Precisamente, y no es baladí, Patricio Pron en el apartado de agradecimientos de su Mañana tendremos otros nombres, ganadora del Premio Alfaguara de Novela 2019, señala: “Esta novela se alimenta de una cantidad relativamente limitada de experiencia personal y de algunas lecturas, así como de un gran número de testimonios de amigos y conocidos; quiero darles las gracias a todos ellos por contarme sus experiencias amorosas y ayudarme a pensar en lo que éstas revelaban acerca de la forma en que vivimos hoy”. En estas palabras se condesa el meollo de su nueva obra: una indagación sobre el amor-desamor que pretende, no obstante, elevarla como símbolo-metáfora del modo de vida de una muy nutrida parte de hombres y mujeres de hoy en las sociedades occidentales capitalistas y desarrolladas. En el mismo sentido, resume el acta del Jurado: “La fascinante autopsia de una ruptura amorosa, que va más allá: es el mapeo sentimental de una sociedad neurótica donde las relaciones son producto de consumo” y que “refleja la época contemporánea de manera excepcional y toma el pulso a las nuevas formas de entender los afectos”.

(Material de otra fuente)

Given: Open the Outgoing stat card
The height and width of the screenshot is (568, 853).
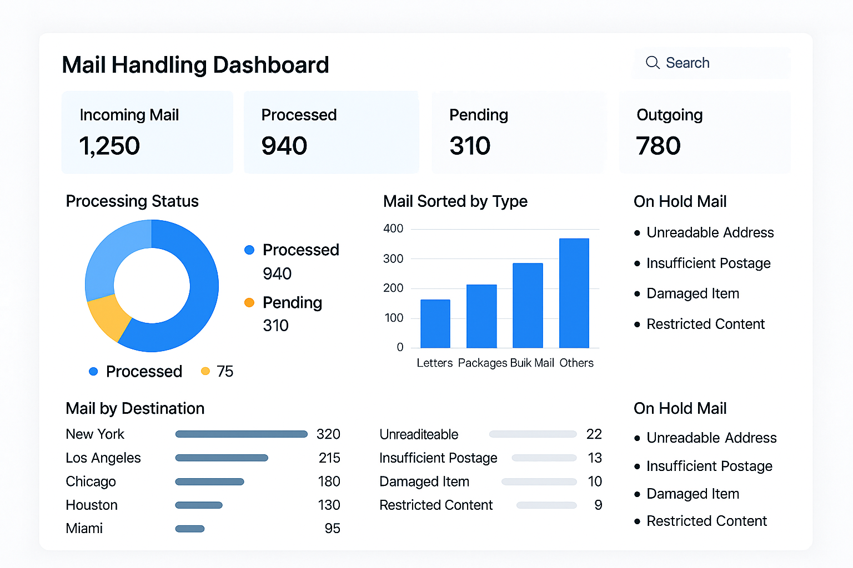Looking at the screenshot, I should pos(704,132).
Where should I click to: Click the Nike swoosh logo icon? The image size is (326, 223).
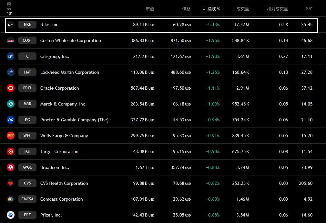click(x=11, y=25)
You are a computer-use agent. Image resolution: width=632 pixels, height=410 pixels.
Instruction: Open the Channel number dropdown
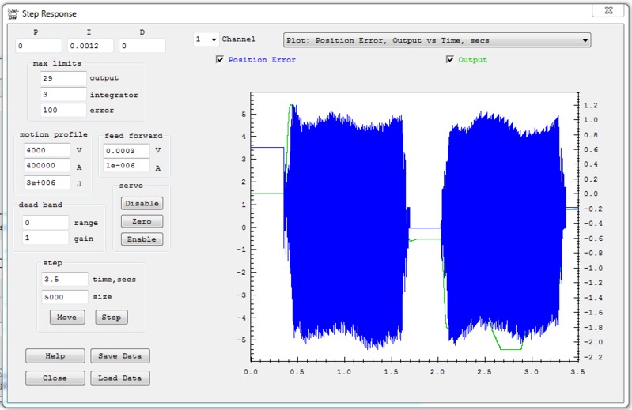pyautogui.click(x=206, y=39)
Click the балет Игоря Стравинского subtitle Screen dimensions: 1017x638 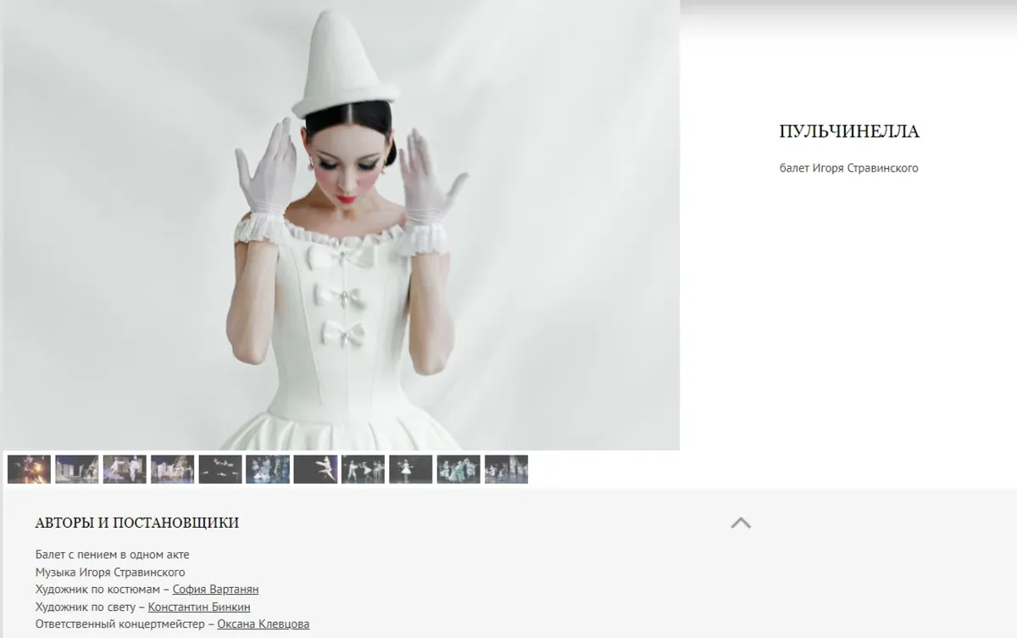[x=848, y=168]
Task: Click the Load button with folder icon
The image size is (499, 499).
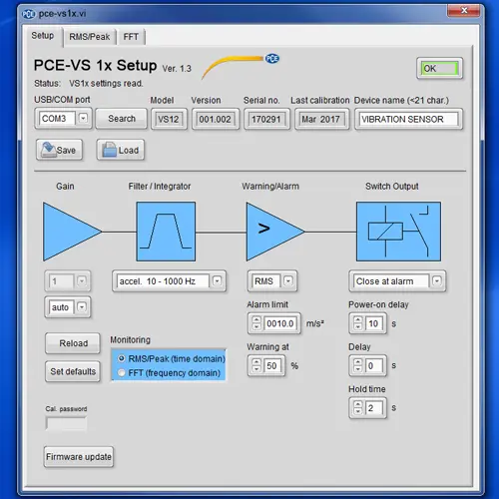Action: click(121, 150)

El autor argentino (Rosario, 1975) afincado en España nos presenta a dos protagonistas, denominados solo como Él y Ella -tampoco los otros personajes tienen apelativo concreto y específico, sino que se designan con iniciales: M, D…-, de profesión escritor y arquitecta, habitantes de Madrid, inmersos en un proceso de separación. En ese presente ya no viven juntos y cada uno intenta asumir y adaptarse a la situación, aunque no deja de haber momentos de duda sobre la decisión tomada, como cuando de pronto Él recibe una llamada a una hora intempestiva de una Ella llorosa que le pregunta: “¿Crees que podemos volver?”, a lo que “Él no supo qué responderle; pero pensó, como si Ella pudiera leer sus pensamientos: no me hagas esto, no me arrastres de nuevo ahora que por fin estaba comenzando a dejar de hacer daño”. Van a cortar la comunicación, pero antes “le dijo que aún la quería; de hecho, le dijo que la amaba, una expresión de la que siempre había desconfiado”. Y, también, recuerdan el pasado, la historia de una relación que como todas empieza con ilusión y con el deseo de “nosotros íbamos a envejecer juntos”, como leemos en otra reciente novela sobre una ruptura: Feliz final, de Isaac Rosa (Seix Barral).

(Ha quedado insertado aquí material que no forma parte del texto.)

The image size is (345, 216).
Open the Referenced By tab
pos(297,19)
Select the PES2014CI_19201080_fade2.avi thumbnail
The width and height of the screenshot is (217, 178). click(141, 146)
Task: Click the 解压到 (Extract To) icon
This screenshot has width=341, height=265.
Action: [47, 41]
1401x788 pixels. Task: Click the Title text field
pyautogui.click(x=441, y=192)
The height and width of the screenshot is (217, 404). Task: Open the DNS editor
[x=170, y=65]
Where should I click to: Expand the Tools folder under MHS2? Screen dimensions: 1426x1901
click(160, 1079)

Patricio Pron lleva a cabo una lograda introspección psicológica, en la que no hay culpables, buenos y malos, en el doloroso naufragio de las buenas intenciones. Y, a la par, da cabal cuenta de estos tiempos inciertos, de consumo acelerado, no solo de cosas sino también de personas. A ello contribuye la omnívora presencia en nuestra existencia de la tecnología, de las redes sociales, de esas páginas de búsqueda de pareja donde la gente se revela y a la vez se oculta. Una cuestión que aparecía ya en el cuento “Notas para un perfil de Tinder”, del último libro de relatos de Pron, Lo que está y no se usa nos fulminará (Literatura Random House).

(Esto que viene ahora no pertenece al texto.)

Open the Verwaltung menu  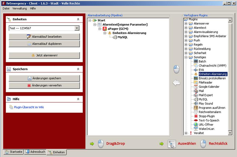(20, 8)
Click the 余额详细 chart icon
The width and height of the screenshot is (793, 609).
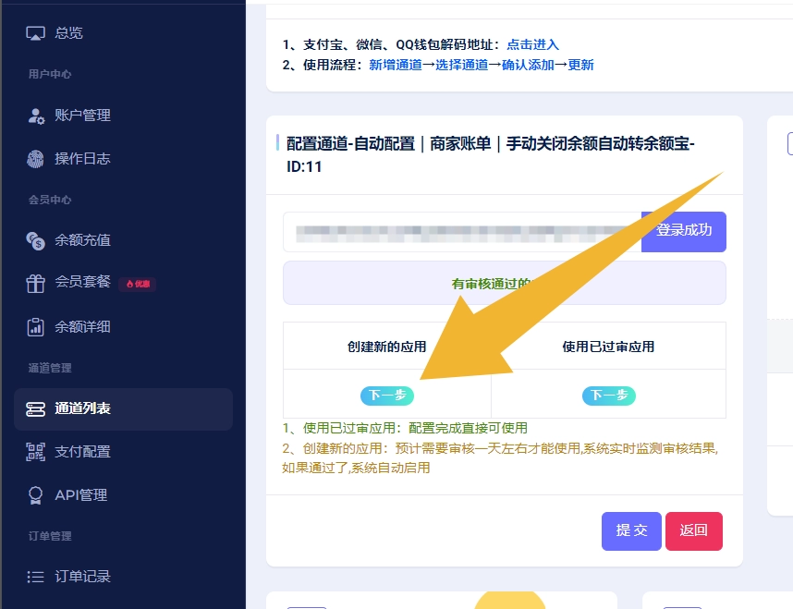35,327

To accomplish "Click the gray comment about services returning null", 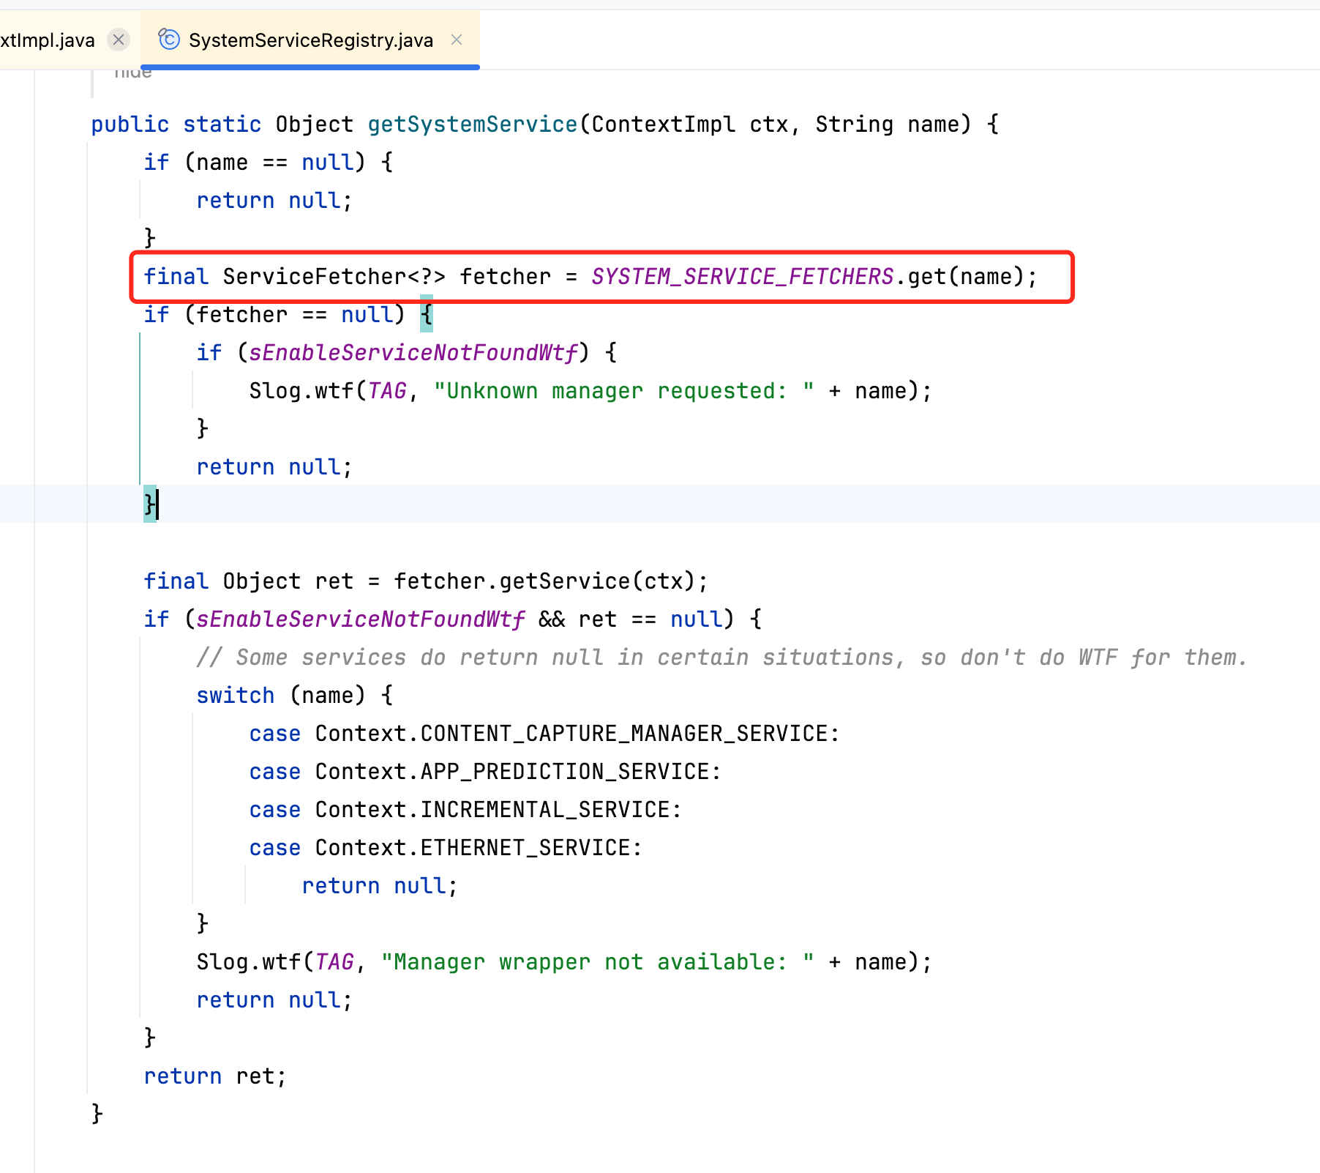I will (x=721, y=658).
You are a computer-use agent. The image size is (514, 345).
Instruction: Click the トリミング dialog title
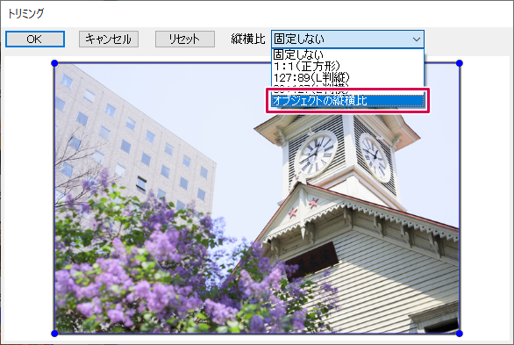26,13

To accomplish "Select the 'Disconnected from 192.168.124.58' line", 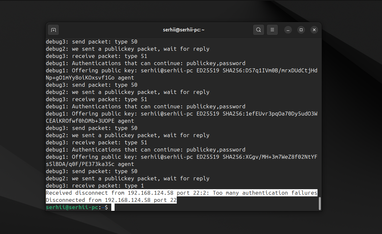I will pyautogui.click(x=111, y=200).
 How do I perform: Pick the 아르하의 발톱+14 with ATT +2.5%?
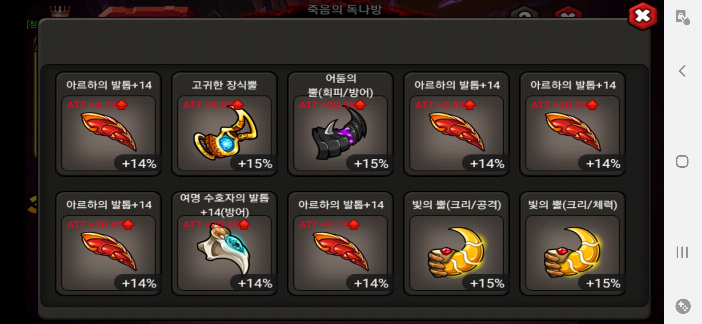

“En una vida de continua emergencia, las relaciones virtuales superan fácilmente lo real. Las relaciones virtuales están provistas de las teclas suprimir y spam que protegen de las pesadas consecuencias (sobre todo, la pérdida de tiempo) de la interacción en profundidad”, nos advierte Zygmunt Bauman en su ensayo Amor líquido (Paidós). ¿Nos fulminará finalmente ese “amor líquido”, de relaciones fugaces y superficiales, de usar y tirar, exponente de una “sociedad líquida”, precaria, sin referentes? Los novelistas están dando cuenta de una realidad. que resulta imparable. En Mañana tendremos otros nombres, Patricio Pron la empaqueta con destreza narrativa.